Quadro 17 – Redução dos estímulos estressantes.

▶ Diminuir os estímulos táteis desagradáveis

▶ Diminuir os estímulos luminosos

▶ Diminuir o ruído÷

▶ Diminuir o manuseio e os movimentos bruscos

▶ Acalmar o bebê

▶ Agrupar cuidados, respeitando os sinais do bebê

▶ Organizar o sono

▶ Utilizar cuidados contingentes (em resposta aos sinais do bebê)

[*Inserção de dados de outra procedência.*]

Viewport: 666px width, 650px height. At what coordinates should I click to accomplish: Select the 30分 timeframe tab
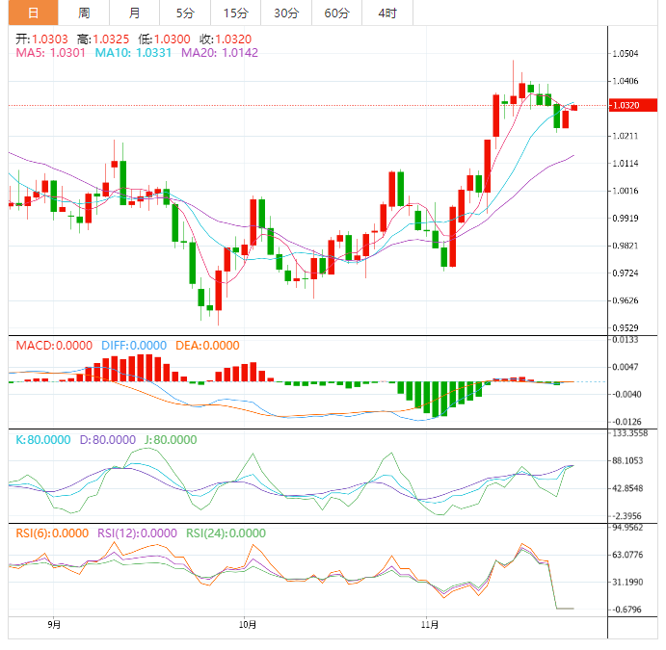285,13
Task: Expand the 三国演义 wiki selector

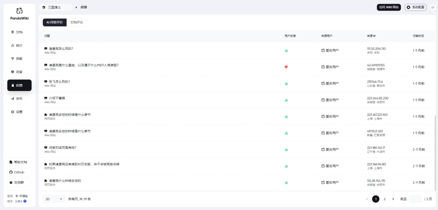Action: [x=56, y=7]
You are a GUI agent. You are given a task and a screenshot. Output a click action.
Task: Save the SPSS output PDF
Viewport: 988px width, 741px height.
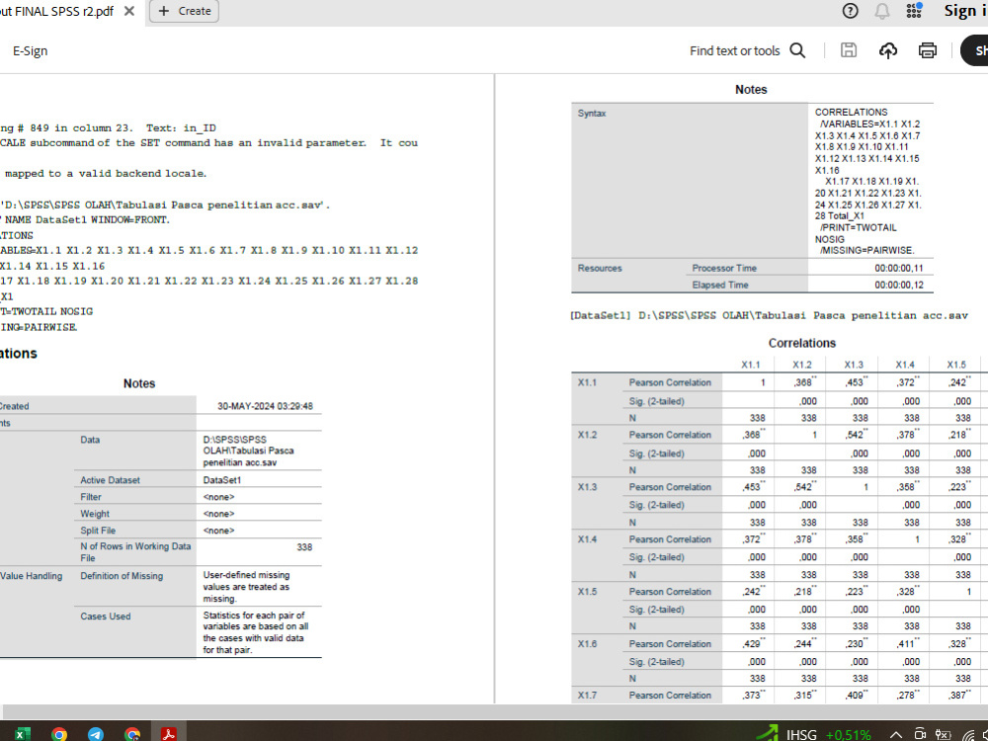[848, 50]
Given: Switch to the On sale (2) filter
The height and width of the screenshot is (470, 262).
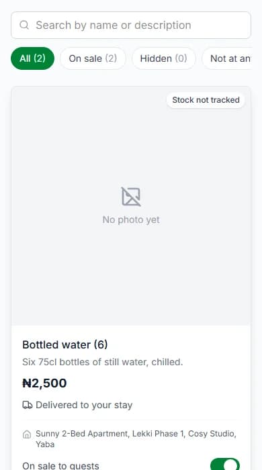Looking at the screenshot, I should click(x=93, y=58).
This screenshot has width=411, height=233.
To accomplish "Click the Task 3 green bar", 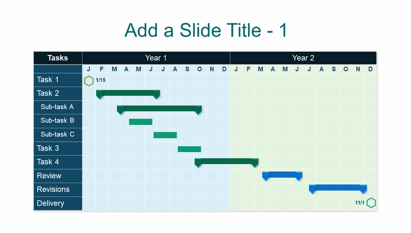I will pyautogui.click(x=189, y=149).
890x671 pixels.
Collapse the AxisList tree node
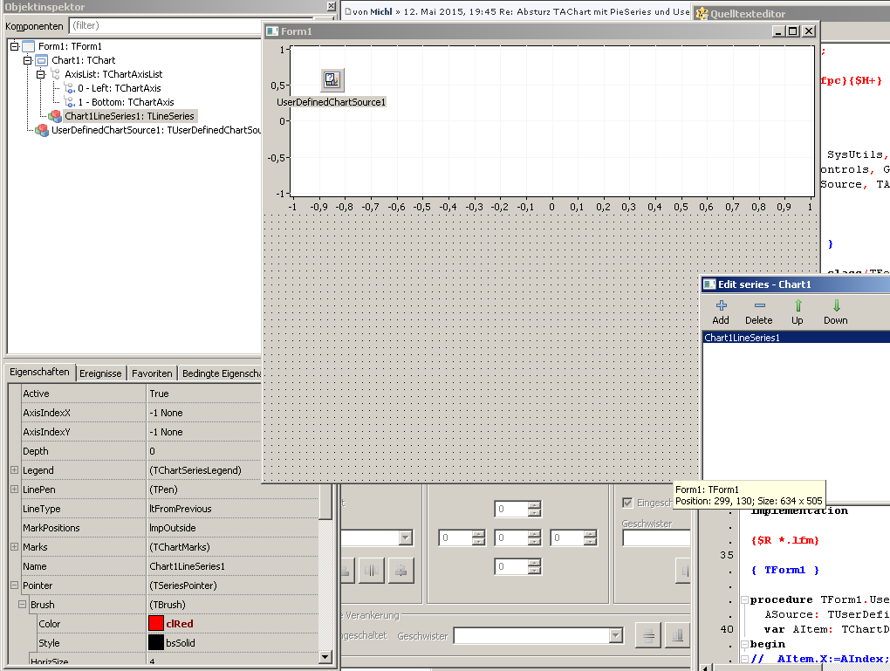click(41, 74)
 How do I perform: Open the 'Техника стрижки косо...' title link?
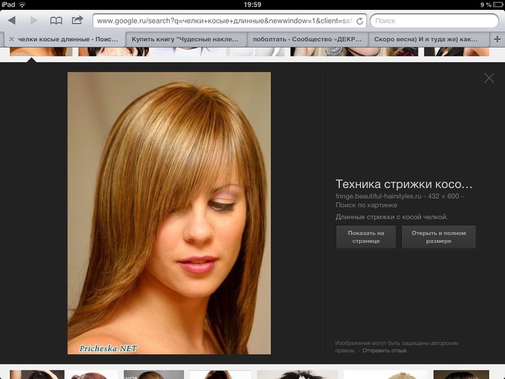[x=403, y=184]
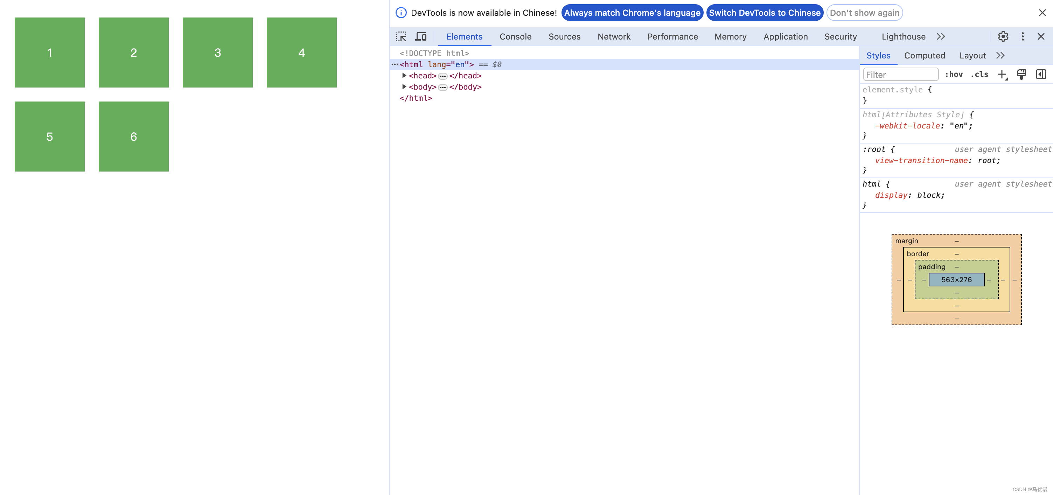Select the Layout tab in styles panel
Screen dimensions: 1053x495
[x=972, y=55]
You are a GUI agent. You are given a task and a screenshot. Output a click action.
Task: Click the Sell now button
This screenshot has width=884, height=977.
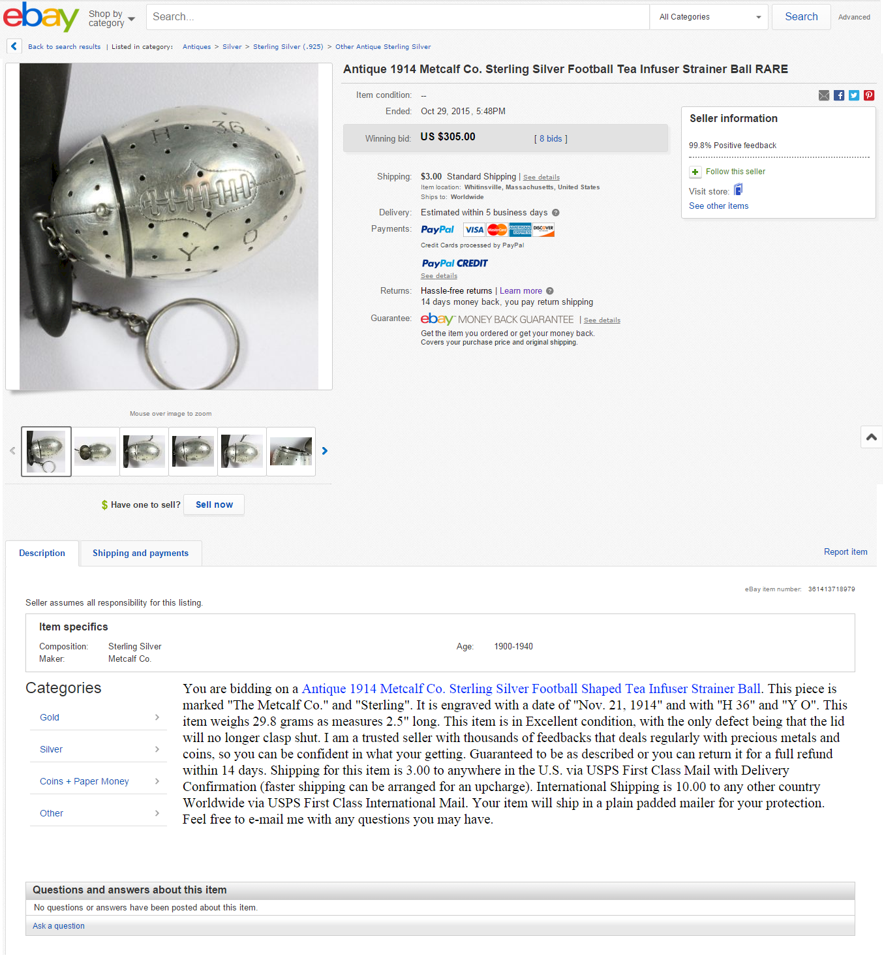214,505
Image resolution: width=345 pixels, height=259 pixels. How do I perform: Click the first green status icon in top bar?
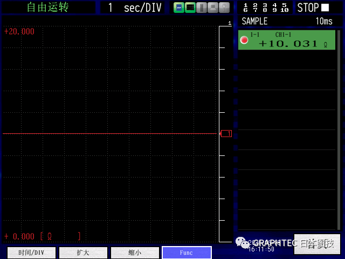pyautogui.click(x=179, y=8)
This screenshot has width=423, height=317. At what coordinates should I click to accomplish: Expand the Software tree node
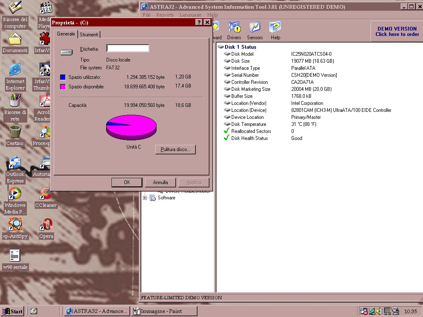tap(145, 198)
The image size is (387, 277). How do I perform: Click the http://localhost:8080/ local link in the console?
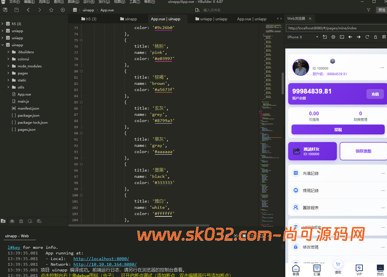pos(101,259)
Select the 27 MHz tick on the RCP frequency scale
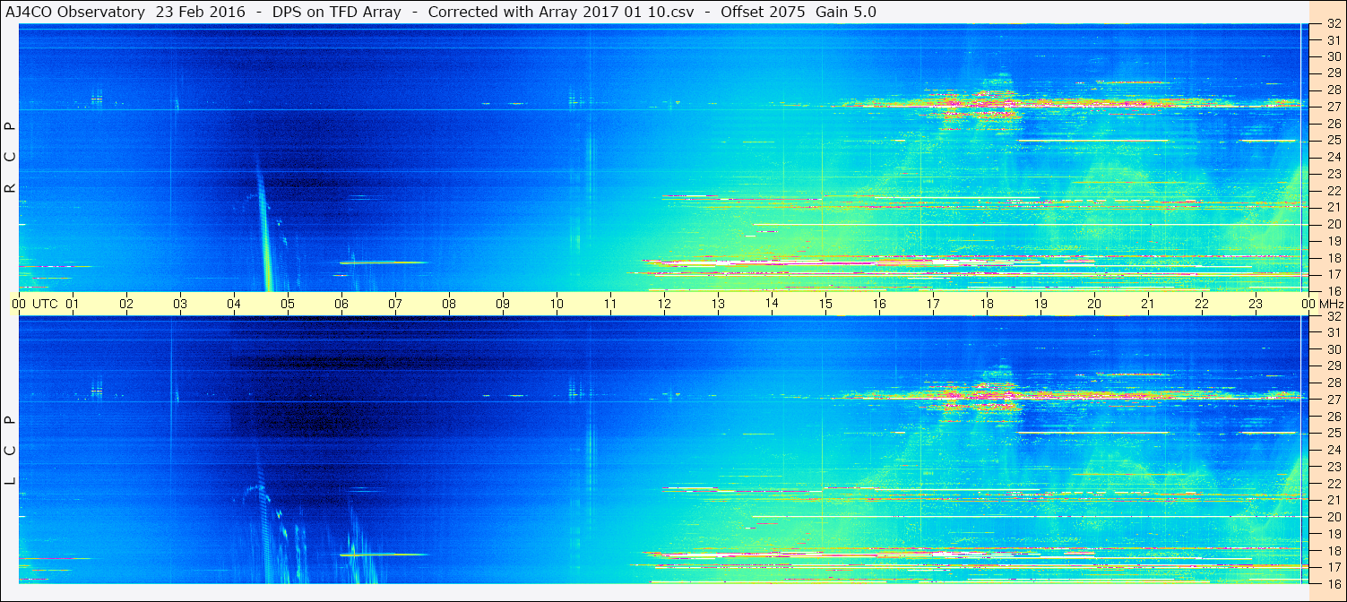The width and height of the screenshot is (1347, 602). click(1333, 107)
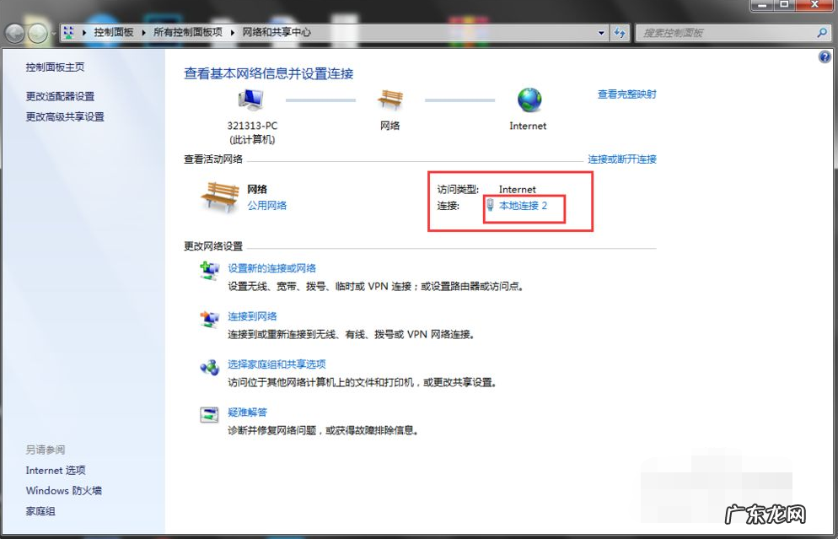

Fonte: adaptado de ALS, 1999.

Quadro 18 – Adequação dos procedimentos técnicos

▶ Planejar e organizar previamente os procedimentos

▶ Realizar os procedimentos em dupla

▶ Racionalizar os procedimentos dolorosos – questionar a real necessidade de cada um

▶ Considerar venopunção em vez de punção do calcanhar, em RNT

▶ Usar lancetas mecânicas na punção de calcanhar

▶ Usar o mínimo de fitas adesivas, removendo‑as gentilmente

▶ Realizar procedimentos dolorosos por pessoa mais experiente

Fonte: adaptado de ALS, 1999.

A utilização de medicamentos permite um efetivo controle da dor no nível periférico ou central, estando, no entanto, sujeita a maiores efeitos colaterais. O uso da sedação não fornece alívio e pode mascarar a resposta dos neonatos à dor. Sendo assim, em situações dolorosas, deve‑se utilizar um analgésico eficaz. Cada UTIN deve desenvolver orientações escritas e protocolos para o eficaz manejo medicamentoso da dor.